Directions for this task: Look below for the line containing "Open 四川子柒文化传播有限公司 in breadcrumb"; from there, print each line exactly up to and including the line containing "Image resolution: width=640", and stop.

Collected data
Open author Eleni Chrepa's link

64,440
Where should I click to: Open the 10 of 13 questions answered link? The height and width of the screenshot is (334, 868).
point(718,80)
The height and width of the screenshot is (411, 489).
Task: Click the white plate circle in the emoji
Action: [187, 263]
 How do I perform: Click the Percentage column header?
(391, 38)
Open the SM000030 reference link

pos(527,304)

---

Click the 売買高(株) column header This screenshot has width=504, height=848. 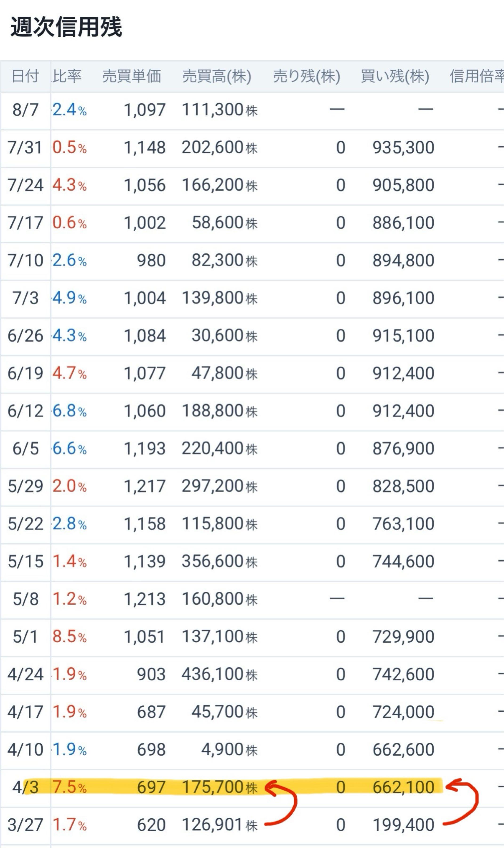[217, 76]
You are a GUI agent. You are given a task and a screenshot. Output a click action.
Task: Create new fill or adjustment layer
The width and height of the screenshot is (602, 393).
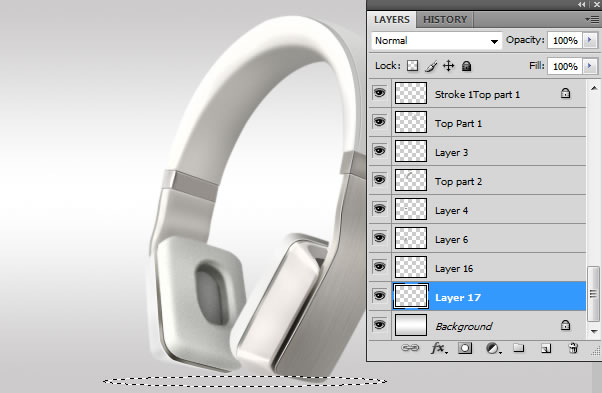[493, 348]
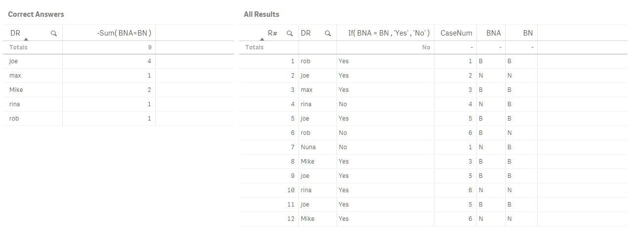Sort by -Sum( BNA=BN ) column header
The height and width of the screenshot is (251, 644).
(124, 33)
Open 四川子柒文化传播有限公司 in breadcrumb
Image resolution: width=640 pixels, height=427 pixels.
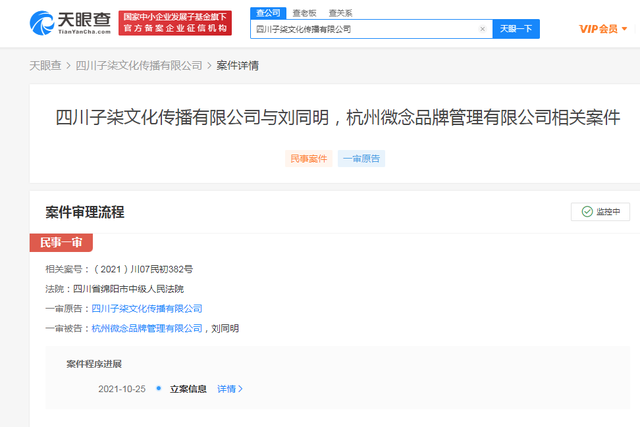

...

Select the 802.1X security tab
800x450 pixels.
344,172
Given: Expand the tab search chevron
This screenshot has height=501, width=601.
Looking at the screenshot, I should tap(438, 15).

Written reply:
Open 四川子柒文化传播有限公司 in breadcrumb
Image resolution: width=640 pixels, height=427 pixels.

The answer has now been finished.